--- Tarefas do exercício ---
[1] Transforme em uma lista curta o parágrafo do texto sobre as favelas que começa com "O censo mostra", mantendo seus dados principais.
[2] Liste todos os valores percentuais que aparecem no texto sobre as favelas.
[3] Prossiga o texto sobre as favelas a partir da última frase apresentada.

O censo mostra a impactante contagem de 16,4 milhões de brasileiros vivendo em favelas, o que corresponde a 8,1% da população. Entre 2010 e 2022, houve um crescimento de 103% no número de municípios onde ocorrem favelas. O número de favelas no país teve um crescimento de 95%, alcançando a cifra de 12.348 áreas assim caracterizadas. A maior concentração delas está na região Sudeste (48,7%), seguida da região Nordeste (26,8%) e Norte (11,6%).

Com a incapacidade, e o desinteresse, de provisão de áreas urbanizadas para as famílias mais pobres, o fenômeno da favelização passou a existir em todo o país. Outra característica, especialmente nas grandes cidades, é a escassez de novas áreas passíveis de serem favelizadas, levando à visível verticalização daquelas melhor localizadas, como Rocinha e Rio das Pedras.

Os brasileiros pobres continuam saindo, ou sendo expulsos, do campo para as cidades, continuam tendo seus filhos, e a alternativa de moradia para essas pessoas é a mais precária. A produção de habitação social pelo Estado sempre foi imensamente insuficiente para a enorme carência e demanda existente. Mesmo programas vistosos, e urbanisticamente equivocados, como o Minha Casa Minha Vida não foram capazes de sequer arranhar a dimensão do problema.

--- Listagem de dados ---
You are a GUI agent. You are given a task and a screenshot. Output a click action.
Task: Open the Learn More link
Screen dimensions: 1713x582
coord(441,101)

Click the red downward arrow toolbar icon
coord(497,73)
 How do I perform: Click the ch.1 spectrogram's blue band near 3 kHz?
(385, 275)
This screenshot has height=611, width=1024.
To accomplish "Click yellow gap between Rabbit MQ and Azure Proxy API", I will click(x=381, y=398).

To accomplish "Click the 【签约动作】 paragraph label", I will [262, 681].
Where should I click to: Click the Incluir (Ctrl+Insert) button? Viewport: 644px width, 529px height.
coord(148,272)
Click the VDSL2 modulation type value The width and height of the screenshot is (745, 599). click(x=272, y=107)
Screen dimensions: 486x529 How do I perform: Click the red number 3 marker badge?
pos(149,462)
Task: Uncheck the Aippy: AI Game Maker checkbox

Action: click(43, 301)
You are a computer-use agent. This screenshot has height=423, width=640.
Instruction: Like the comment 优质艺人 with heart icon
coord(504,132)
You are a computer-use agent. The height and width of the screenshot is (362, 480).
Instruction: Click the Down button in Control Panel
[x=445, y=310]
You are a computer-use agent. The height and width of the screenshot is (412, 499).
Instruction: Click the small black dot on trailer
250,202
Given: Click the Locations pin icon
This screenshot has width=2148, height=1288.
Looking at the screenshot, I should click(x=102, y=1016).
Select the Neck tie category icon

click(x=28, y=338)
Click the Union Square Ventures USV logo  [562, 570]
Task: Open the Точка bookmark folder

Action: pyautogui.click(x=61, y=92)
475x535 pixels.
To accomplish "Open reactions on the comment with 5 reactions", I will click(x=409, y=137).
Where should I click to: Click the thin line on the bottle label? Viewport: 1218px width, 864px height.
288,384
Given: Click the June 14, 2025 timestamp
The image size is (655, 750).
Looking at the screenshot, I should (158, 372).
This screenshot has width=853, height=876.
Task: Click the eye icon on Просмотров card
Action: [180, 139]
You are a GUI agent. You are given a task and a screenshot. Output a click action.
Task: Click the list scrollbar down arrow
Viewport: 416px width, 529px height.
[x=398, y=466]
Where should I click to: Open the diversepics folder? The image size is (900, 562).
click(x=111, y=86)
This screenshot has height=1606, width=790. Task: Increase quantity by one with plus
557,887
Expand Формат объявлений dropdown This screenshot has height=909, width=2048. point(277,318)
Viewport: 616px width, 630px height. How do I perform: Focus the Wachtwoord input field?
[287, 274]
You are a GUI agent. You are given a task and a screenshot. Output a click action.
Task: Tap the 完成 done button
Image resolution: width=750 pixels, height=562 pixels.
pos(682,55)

--- Respostas ---
[1]
- 16,4 milhões de brasileiros vivem em favelas, o que equivale a 8,1% da população.
- Entre 2010 e 2022, o número de municípios com favelas cresceu 103%.
- O número de favelas no país cresceu 95% e chegou a 12.348 áreas.
- A maior concentração está no Sudeste (48,7%), seguido do Nordeste (26,8%) e do Norte (11,6%).

[2]
- 8,1%
- 103%
- 95%
- 48,7%
- 26,8%
- 11,6%

[3]
Ao censo do IBGE é preciso acrescentar o levantamento realizado pela rede MapBiomas, que mostra como cresce a ocupação de áreas ambientalmente sensíveis, e perigosas, como encostas e beiras de rios. Segundo esse levantamento, entre 1985 e 2023, a ocupação de áreas de encostas teve um aumento de 3,3% ao ano, maior que os 2,4% ao ano da expansão de áreas urbanas. Essa ocupação de encostas intensificou-se nos últimos 38 anos, quando 70% dessa ocupação ocorreu. No Rio de Janeiro, entre 1985 e 2023, ocorreu a ocupação de mais 811 hectares de áreas de encostas, o segundo maior crescimento em cidades do país, logo atrás de São Paulo, com 820 novos hectares ocupados.

Já a ocupação de beira de rios e córregos avançou no mesmo período à proporção de um para cada quatro hectares de novas áreas ocupadas nas cidades. Em 2023, 26,6% das áreas urbanas do país encontravam-se a três metros ou menos da beira de rios e córregos. Tal situação, além de impactar esses cursos d’água, traz enormes riscos para os moradores ali estabelecidos.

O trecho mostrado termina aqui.